# Your assignment
Some entries follow. Reproduce exactly the lines starting at the one with "You are a computer-use agent. 486x141 pixels." and stopping after the one with "Click the Add Host button".

*** Dataset Section Begins ***

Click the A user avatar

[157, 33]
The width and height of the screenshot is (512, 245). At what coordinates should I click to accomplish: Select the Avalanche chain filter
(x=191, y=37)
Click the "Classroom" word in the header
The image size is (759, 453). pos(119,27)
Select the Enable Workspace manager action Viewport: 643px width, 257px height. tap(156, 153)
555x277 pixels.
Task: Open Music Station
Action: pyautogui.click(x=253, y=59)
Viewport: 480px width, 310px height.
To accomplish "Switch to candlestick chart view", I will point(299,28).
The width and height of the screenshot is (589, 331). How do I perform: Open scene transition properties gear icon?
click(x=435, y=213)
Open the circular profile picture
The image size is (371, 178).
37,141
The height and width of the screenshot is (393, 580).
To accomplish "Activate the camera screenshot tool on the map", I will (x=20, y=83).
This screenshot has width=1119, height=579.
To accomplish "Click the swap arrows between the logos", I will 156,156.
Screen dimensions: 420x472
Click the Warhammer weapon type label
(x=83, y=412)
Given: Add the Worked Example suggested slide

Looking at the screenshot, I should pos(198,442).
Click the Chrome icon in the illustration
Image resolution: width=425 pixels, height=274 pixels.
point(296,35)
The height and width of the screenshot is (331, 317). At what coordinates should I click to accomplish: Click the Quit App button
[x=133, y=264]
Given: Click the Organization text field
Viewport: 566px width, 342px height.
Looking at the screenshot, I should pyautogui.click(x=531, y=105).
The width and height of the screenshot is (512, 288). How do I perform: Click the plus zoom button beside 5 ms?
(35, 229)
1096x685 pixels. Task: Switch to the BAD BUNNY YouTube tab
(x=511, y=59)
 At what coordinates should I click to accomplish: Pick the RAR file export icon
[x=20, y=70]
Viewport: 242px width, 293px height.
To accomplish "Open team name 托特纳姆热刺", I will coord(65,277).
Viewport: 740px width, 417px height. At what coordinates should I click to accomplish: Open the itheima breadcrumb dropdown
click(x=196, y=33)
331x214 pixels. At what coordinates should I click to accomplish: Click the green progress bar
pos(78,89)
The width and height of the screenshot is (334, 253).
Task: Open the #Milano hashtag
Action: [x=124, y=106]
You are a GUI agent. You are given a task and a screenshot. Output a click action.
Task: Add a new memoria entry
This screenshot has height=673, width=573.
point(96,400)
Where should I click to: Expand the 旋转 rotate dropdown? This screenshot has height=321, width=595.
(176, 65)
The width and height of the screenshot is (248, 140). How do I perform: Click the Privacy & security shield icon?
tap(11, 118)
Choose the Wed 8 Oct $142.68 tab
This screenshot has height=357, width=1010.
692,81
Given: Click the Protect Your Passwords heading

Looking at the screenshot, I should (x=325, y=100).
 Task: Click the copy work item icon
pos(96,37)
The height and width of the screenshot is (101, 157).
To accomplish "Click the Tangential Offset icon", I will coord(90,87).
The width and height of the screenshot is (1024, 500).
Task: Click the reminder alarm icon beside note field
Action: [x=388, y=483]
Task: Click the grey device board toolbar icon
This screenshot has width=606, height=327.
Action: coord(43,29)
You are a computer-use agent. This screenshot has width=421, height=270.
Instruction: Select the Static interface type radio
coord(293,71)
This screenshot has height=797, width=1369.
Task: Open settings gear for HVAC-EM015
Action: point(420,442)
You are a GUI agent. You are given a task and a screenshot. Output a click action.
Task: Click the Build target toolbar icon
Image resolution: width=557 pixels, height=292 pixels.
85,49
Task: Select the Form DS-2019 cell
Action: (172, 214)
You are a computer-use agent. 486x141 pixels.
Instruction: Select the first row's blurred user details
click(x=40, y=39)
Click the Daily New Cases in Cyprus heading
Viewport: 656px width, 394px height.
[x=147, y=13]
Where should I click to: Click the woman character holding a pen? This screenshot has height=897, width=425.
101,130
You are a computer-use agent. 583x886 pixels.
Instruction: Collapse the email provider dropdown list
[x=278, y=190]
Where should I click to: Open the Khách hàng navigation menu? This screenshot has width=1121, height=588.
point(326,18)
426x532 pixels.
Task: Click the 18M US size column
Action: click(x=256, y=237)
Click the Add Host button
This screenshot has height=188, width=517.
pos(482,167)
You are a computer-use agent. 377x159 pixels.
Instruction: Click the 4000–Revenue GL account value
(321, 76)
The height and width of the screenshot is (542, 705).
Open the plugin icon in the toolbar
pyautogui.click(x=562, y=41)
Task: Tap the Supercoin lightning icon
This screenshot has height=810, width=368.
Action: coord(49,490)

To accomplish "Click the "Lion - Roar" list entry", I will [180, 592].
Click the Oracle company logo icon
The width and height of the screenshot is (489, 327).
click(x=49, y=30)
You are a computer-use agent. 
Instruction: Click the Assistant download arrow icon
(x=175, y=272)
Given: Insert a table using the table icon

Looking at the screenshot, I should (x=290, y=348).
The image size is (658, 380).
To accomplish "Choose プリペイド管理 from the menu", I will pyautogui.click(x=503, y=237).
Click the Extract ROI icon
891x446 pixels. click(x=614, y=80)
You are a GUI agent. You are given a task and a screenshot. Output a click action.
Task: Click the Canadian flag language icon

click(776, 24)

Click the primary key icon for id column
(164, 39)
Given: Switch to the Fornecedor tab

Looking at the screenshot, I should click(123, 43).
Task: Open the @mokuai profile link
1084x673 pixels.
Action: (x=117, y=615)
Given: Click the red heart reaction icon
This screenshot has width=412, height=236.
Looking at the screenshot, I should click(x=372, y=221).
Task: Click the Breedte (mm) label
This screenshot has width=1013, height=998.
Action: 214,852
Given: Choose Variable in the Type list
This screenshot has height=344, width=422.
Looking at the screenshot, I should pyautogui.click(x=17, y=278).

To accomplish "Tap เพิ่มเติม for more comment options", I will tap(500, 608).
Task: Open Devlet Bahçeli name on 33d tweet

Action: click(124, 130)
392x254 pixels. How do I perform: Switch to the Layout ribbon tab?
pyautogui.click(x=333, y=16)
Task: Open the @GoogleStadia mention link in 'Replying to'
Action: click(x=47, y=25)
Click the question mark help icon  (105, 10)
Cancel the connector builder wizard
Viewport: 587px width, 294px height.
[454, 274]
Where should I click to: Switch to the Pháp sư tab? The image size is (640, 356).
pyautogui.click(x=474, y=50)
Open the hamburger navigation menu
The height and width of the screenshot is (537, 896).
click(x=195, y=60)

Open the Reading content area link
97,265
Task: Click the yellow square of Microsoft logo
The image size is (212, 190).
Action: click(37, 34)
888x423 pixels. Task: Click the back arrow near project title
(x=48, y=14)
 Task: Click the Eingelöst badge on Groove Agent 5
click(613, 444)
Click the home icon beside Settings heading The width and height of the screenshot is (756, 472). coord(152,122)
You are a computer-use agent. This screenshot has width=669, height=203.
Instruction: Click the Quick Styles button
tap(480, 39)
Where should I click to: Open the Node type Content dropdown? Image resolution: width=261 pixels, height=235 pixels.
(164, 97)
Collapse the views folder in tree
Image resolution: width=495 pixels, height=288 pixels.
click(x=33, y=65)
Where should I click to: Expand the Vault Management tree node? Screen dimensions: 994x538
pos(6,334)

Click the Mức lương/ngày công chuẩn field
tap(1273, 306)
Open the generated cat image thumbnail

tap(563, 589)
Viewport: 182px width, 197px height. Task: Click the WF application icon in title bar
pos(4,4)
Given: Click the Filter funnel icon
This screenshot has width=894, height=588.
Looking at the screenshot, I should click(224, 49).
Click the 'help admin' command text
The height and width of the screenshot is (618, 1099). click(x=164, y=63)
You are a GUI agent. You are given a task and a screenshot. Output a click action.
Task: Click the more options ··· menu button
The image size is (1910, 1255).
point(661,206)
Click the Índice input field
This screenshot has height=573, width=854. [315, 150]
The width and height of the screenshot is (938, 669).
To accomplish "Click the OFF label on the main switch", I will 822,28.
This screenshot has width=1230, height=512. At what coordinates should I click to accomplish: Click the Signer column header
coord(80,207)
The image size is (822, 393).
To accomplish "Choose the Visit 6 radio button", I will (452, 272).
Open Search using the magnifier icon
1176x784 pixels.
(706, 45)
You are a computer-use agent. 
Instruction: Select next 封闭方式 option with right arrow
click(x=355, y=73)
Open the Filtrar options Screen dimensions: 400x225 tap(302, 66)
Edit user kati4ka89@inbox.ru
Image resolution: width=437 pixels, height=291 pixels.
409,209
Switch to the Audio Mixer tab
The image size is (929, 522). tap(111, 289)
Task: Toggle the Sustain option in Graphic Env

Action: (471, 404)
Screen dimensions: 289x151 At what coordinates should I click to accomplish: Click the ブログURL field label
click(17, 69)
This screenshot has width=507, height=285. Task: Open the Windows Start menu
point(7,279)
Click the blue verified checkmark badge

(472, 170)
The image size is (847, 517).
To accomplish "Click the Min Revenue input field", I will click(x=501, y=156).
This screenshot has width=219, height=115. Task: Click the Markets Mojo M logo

*** Dataset Section Ends ***

# Exercise solution
You are a computer-use agent. 486x141 pixels.
Instruction: Select the first row's blurred user details
click(x=40, y=39)
Click the Daily New Cases in Cyprus heading
Viewport: 656px width, 394px height.
[x=147, y=13]
Where should I click to: Click the woman character holding a pen? This screenshot has height=897, width=425.
101,130
You are a computer-use agent. 583x886 pixels.
Instruction: Collapse the email provider dropdown list
[x=278, y=190]
Where should I click to: Open the Khách hàng navigation menu? This screenshot has width=1121, height=588.
point(326,18)
426x532 pixels.
Task: Click the 18M US size column
Action: click(x=256, y=237)
Click the Add Host button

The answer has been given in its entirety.